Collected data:
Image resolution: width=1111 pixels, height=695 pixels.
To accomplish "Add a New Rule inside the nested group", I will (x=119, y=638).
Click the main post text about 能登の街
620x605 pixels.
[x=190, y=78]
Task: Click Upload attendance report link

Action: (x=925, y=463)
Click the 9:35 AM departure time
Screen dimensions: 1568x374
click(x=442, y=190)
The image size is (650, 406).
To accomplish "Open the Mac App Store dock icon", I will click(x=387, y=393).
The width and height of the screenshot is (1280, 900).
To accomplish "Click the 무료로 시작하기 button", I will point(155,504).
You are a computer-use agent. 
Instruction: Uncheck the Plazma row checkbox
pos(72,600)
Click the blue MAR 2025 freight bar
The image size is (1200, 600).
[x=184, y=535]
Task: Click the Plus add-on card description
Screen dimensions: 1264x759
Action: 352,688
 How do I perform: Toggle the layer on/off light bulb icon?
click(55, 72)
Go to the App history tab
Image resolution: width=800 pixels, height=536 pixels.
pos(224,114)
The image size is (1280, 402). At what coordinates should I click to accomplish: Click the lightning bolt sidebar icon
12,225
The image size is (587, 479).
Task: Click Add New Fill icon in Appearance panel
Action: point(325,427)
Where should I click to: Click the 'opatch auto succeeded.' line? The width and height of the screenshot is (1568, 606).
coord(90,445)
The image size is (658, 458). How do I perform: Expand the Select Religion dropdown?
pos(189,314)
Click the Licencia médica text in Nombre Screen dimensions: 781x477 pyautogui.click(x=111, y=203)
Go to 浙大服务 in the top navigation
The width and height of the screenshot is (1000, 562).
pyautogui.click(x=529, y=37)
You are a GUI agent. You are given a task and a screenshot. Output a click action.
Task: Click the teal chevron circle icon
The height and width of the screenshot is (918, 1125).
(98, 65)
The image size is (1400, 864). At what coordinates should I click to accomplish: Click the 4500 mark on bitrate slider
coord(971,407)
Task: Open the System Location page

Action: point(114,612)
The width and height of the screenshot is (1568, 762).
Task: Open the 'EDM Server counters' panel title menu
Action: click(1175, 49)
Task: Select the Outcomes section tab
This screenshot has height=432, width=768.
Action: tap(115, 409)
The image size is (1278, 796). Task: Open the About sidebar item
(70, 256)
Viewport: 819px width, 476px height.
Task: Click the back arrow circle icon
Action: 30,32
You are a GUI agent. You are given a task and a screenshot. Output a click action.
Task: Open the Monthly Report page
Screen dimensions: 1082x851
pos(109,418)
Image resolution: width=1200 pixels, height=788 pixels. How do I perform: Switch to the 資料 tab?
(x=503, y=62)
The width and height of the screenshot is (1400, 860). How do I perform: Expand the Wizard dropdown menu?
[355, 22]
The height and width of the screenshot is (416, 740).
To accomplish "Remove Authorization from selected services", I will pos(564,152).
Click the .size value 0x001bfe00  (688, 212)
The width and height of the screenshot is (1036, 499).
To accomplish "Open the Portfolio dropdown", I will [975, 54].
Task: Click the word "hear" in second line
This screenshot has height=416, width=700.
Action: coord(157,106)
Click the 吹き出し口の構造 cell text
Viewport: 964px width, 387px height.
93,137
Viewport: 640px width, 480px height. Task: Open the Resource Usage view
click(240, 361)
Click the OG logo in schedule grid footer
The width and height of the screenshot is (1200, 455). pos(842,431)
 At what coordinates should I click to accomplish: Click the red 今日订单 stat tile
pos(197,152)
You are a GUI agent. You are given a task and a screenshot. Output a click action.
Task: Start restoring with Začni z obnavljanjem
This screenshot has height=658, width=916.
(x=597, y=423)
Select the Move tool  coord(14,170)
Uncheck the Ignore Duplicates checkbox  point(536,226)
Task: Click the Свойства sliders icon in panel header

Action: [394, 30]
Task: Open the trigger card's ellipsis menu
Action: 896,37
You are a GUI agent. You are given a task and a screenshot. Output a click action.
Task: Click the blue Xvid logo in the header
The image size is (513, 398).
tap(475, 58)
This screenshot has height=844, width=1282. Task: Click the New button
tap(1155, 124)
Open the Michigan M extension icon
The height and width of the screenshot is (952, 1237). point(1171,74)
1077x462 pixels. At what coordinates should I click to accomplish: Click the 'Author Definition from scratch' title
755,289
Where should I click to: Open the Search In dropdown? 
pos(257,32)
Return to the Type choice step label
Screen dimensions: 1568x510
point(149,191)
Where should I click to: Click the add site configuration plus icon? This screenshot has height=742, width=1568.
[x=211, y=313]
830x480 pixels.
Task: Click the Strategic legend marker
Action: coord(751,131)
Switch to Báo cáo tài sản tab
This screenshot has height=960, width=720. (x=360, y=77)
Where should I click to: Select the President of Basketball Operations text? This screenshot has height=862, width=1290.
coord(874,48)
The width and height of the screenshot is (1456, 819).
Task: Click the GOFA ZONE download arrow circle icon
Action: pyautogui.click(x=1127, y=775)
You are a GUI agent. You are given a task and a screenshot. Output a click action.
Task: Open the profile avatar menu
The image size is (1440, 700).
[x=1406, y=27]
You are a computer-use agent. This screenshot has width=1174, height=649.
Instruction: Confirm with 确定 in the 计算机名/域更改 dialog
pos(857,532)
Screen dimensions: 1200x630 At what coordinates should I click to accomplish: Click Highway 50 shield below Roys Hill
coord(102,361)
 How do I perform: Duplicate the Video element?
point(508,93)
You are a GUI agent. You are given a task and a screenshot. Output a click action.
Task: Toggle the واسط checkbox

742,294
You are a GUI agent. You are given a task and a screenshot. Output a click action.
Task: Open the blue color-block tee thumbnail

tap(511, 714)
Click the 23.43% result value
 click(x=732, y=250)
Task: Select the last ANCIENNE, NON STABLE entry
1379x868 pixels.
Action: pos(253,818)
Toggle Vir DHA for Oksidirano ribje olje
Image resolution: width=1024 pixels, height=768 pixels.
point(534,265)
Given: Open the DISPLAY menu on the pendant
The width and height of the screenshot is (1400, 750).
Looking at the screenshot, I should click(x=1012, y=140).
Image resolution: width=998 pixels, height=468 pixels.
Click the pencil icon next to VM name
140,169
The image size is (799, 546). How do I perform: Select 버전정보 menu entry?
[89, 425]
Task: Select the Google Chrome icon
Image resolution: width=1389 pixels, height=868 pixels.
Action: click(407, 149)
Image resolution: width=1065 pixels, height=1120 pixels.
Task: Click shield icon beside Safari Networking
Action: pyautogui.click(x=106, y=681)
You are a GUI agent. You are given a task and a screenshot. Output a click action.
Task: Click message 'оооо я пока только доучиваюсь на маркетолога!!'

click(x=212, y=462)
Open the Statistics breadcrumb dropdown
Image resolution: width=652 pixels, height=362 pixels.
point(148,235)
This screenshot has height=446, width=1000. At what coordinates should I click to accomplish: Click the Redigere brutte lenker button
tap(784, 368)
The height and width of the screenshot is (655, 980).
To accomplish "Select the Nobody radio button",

## Task description
The entries are to be repeated exactly, with nothing altered.

## Task answer
Image resolution: width=1111 pixels, height=695 pixels.
To accomplish "Add a New Rule inside the nested group", I will (x=119, y=638).
Click the main post text about 能登の街
620x605 pixels.
[x=190, y=78]
Task: Click Upload attendance report link

Action: (x=925, y=463)
Click the 9:35 AM departure time
Screen dimensions: 1568x374
click(x=442, y=190)
The image size is (650, 406).
To accomplish "Open the Mac App Store dock icon", I will click(x=387, y=393).
The width and height of the screenshot is (1280, 900).
To accomplish "Click the 무료로 시작하기 button", I will point(155,504).
You are a computer-use agent. 
Instruction: Uncheck the Plazma row checkbox
pos(72,600)
Click the blue MAR 2025 freight bar
The image size is (1200, 600).
[x=184, y=535]
Task: Click the Plus add-on card description
Screen dimensions: 1264x759
Action: 352,688
 How do I perform: Toggle the layer on/off light bulb icon?
click(55, 72)
Go to the App history tab
Image resolution: width=800 pixels, height=536 pixels.
pos(224,114)
The image size is (1280, 402). At what coordinates should I click to accomplish: Click the lightning bolt sidebar icon
12,225
The image size is (587, 479).
Task: Click Add New Fill icon in Appearance panel
Action: point(325,427)
Where should I click to: Click the 'opatch auto succeeded.' line? The width and height of the screenshot is (1568, 606).
coord(90,445)
The image size is (658, 458). How do I perform: Expand the Select Religion dropdown?
pos(189,314)
Click the Licencia médica text in Nombre Screen dimensions: 781x477 pyautogui.click(x=111, y=203)
Go to 浙大服务 in the top navigation
The width and height of the screenshot is (1000, 562).
pyautogui.click(x=529, y=37)
You are a GUI agent. You are given a task and a screenshot. Output a click action.
Task: Click the teal chevron circle icon
The height and width of the screenshot is (918, 1125).
(98, 65)
The image size is (1400, 864). At what coordinates should I click to accomplish: Click the 4500 mark on bitrate slider
coord(971,407)
Task: Open the System Location page

Action: point(114,612)
The width and height of the screenshot is (1568, 762).
Task: Open the 'EDM Server counters' panel title menu
Action: click(1175, 49)
Task: Select the Outcomes section tab
This screenshot has height=432, width=768.
Action: tap(115, 409)
The image size is (1278, 796). Task: Open the About sidebar item
(70, 256)
Viewport: 819px width, 476px height.
Task: Click the back arrow circle icon
Action: 30,32
You are a GUI agent. You are given a task and a screenshot. Output a click action.
Task: Open the Monthly Report page
Screen dimensions: 1082x851
pos(109,418)
Image resolution: width=1200 pixels, height=788 pixels. How do I perform: Switch to the 資料 tab?
(x=503, y=62)
The width and height of the screenshot is (1400, 860). How do I perform: Expand the Wizard dropdown menu?
[355, 22]
The height and width of the screenshot is (416, 740).
To accomplish "Remove Authorization from selected services", I will pos(564,152).
Click the .size value 0x001bfe00  (688, 212)
The width and height of the screenshot is (1036, 499).
To accomplish "Open the Portfolio dropdown", I will [975, 54].
Task: Click the word "hear" in second line
This screenshot has height=416, width=700.
Action: coord(157,106)
Click the 吹き出し口の構造 cell text
Viewport: 964px width, 387px height.
93,137
Viewport: 640px width, 480px height. Task: Open the Resource Usage view
click(240, 361)
Click the OG logo in schedule grid footer
The width and height of the screenshot is (1200, 455). pos(842,431)
 At what coordinates should I click to accomplish: Click the red 今日订单 stat tile
pos(197,152)
You are a GUI agent. You are given a task and a screenshot. Output a click action.
Task: Start restoring with Začni z obnavljanjem
This screenshot has height=658, width=916.
(x=597, y=423)
Select the Move tool  coord(14,170)
Uncheck the Ignore Duplicates checkbox  point(536,226)
Task: Click the Свойства sliders icon in panel header

Action: [394, 30]
Task: Open the trigger card's ellipsis menu
Action: 896,37
You are a GUI agent. You are given a task and a screenshot. Output a click action.
Task: Click the blue Xvid logo in the header
The image size is (513, 398).
tap(475, 58)
This screenshot has height=844, width=1282. Task: Click the New button
tap(1155, 124)
Open the Michigan M extension icon
The height and width of the screenshot is (952, 1237). point(1171,74)
1077x462 pixels. At what coordinates should I click to accomplish: Click the 'Author Definition from scratch' title
755,289
Where should I click to: Open the Search In dropdown? 
pos(257,32)
Return to the Type choice step label
Screen dimensions: 1568x510
point(149,191)
Where should I click to: Click the add site configuration plus icon? This screenshot has height=742, width=1568.
[x=211, y=313]
830x480 pixels.
Task: Click the Strategic legend marker
Action: coord(751,131)
Switch to Báo cáo tài sản tab
This screenshot has height=960, width=720. (x=360, y=77)
Where should I click to: Select the President of Basketball Operations text? This screenshot has height=862, width=1290.
coord(874,48)
The width and height of the screenshot is (1456, 819).
Task: Click the GOFA ZONE download arrow circle icon
Action: pyautogui.click(x=1127, y=775)
You are a GUI agent. You are given a task and a screenshot. Output a click action.
Task: Open the profile avatar menu
The image size is (1440, 700).
[x=1406, y=27]
You are a computer-use agent. This screenshot has width=1174, height=649.
Instruction: Confirm with 确定 in the 计算机名/域更改 dialog
pos(857,532)
Screen dimensions: 1200x630 At what coordinates should I click to accomplish: Click Highway 50 shield below Roys Hill
coord(102,361)
 How do I perform: Duplicate the Video element?
point(508,93)
You are a GUI agent. You are given a task and a screenshot. Output a click action.
Task: Toggle the واسط checkbox

742,294
You are a GUI agent. You are given a task and a screenshot. Output a click action.
Task: Open the blue color-block tee thumbnail

tap(511, 714)
Click the 23.43% result value
 click(x=732, y=250)
Task: Select the last ANCIENNE, NON STABLE entry
1379x868 pixels.
Action: pos(253,818)
Toggle Vir DHA for Oksidirano ribje olje
Image resolution: width=1024 pixels, height=768 pixels.
point(534,265)
Given: Open the DISPLAY menu on the pendant
The width and height of the screenshot is (1400, 750).
Looking at the screenshot, I should click(x=1012, y=140).
Image resolution: width=998 pixels, height=468 pixels.
Click the pencil icon next to VM name
140,169
The image size is (799, 546). How do I perform: Select 버전정보 menu entry?
[89, 425]
Task: Select the Google Chrome icon
Image resolution: width=1389 pixels, height=868 pixels.
Action: click(407, 149)
Image resolution: width=1065 pixels, height=1120 pixels.
Task: Click shield icon beside Safari Networking
Action: pyautogui.click(x=106, y=681)
You are a GUI agent. You are given a task and a screenshot. Output a click action.
Task: Click message 'оооо я пока только доучиваюсь на маркетолога!!'

click(x=212, y=462)
Open the Statistics breadcrumb dropdown
Image resolution: width=652 pixels, height=362 pixels.
point(148,235)
This screenshot has height=446, width=1000. At what coordinates should I click to accomplish: Click the Redigere brutte lenker button
tap(784, 368)
The height and width of the screenshot is (655, 980).
To accomplish "Select the Nobody radio button",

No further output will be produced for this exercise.